Many consumers rely on their financial institutions' branches to conduct a significant amount of business, forcing banks to transform the branch experience.

While online banking is popular and will continue to grow, today’s sophisticated consumers still turn to branches to conduct important transactions. In an Analyst Connection, Marc DeCastro of IDC Financial Insights offers his take on how banks can transform their branches to deliver better customer experiences.

Read more in this edition of IDC Analyst Connection: Financial Services


Marc DeCastro
Research Director, IDC Financial Insights

Today's consumers are becoming more sophisticated, using their own technology to interact with their bank or credit union. Indeed, in a 2017 IDC survey, nearly 80% of respondents rated their mobile banking experience with their primary financial institutions as very good or excellent. Still, many consumers rely on their financial institutions' branches to conduct a significant amount of business. In response, banks must transform the branch experience for both customers and employees alike.

The following questions were posed by Comcast Business to Marc DeCastro, research director for IDC Financial Insights, on behalf of Comcast Business' customers.

Q. What does transformation mean to the banking industry, and what are the reasons banks need to transform?

A. Digital transformation (DX) in the worldwide banking industry is characterized by the ability to use technology to break out of the constraints forced by legacy systems, processes, solutions, and facilities and enable a more efficient and responsive financial institution. Digital transformation is as much a business strategy as it is a technology strategy, if not more so. As a financial institution progresses through its transformation journey, it becomes increasingly able to respond to market disruption, create new business models itself while increasing efficiencies, mitigate risk, and improve the overall customer journey.

Many financial organizations, however, have not yet achieved the levels of change required to support DX. While all banks worldwide acknowledge the importance and complexity of transforming their businesses to compete in the new digital economy, many are in the early stages and have not really begun to transform their business in a meaningful way. Instead, they have done small trade-offs that imply larger transformation has happened, but most have yet to build a sustainable and repeatable model for transforming how they do business or disrupt the industry.

Financial institutions have spent a growing proportion of their IT budget on compliance initiatives brought on by the financial crisis. Limited dollars that would have been used to replace legacy platforms and modernize the branches have instead gone toward remaining compliant. The challenges financial institutions face today are the large sunk costs in the branches and the uncertainty about what the branch of the future looks like. Competition from nonbank entities such as ecommerce giants, retailers, and fintechs creates even more uncertainty about the role of the branch.

Banks seem to be getting the transformation message, however. According to IDC Financial Insights, retail banks spent more than $20 billion on IT related to DX in 2017; that spending will grow to more than $36 billion in 2020.

Q. What will the role of the branch become in the future?

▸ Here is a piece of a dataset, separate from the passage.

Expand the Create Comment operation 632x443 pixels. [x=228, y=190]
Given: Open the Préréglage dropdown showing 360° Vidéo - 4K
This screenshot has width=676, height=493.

A. The financial institution branch continues to see a decrease in the number of transactions year over year. Yet the branch remains a key driver for most customers when they are evaluating financial institutions. There must be a smooth transition away from simply having bank employees perform transactions for customers to a more service, sales, and advisory role. Our research shows that younger demographics are thirsty for more education about their financial well-being. The branch, even for younger demographics, is a preferred channel when performing complex transactions and opening new accounts, and unfortunately a dated branch with old technology does not portray the image of an institution that is ready to handle the new digital customer. Thus, the branch is an important focal point for transformation and actually becomes the face of digital transformation. We have developed some planning guidelines for banks that are looking for guidance in the branch's transformation journey.

There are five key aspects of the branch transformation journey:

  • Audit the existing branch network to understand what is currently in place and categorize branches into a handful of categories.

  • Perform due diligence on technology choices that can properly align technology with business objectives.

  • Implement and deploy technology that provides an enhanced customer and employee experience.

  • Refine technology and processes based on changes in strategy and as technology evolves.

Q. How will transformation impact the existing bank employee?

A. More and more emphasis will be placed on making the branch a specialized center of excellence and allowing branch employees to become more mobile. A frequent criticism of today's branch network is that when customers go into a branch to speak to a product specialist, they have access to an employee with only general knowledge about a product or service. Access to a specialist often needs to be scheduled. Banks are also looking for ways to get immediate feedback from customers about their in-branch experience. In addition, customers often walk into a branch with more technology in their pocket than employees have on their desks, creating a perception of an out-of-date organization.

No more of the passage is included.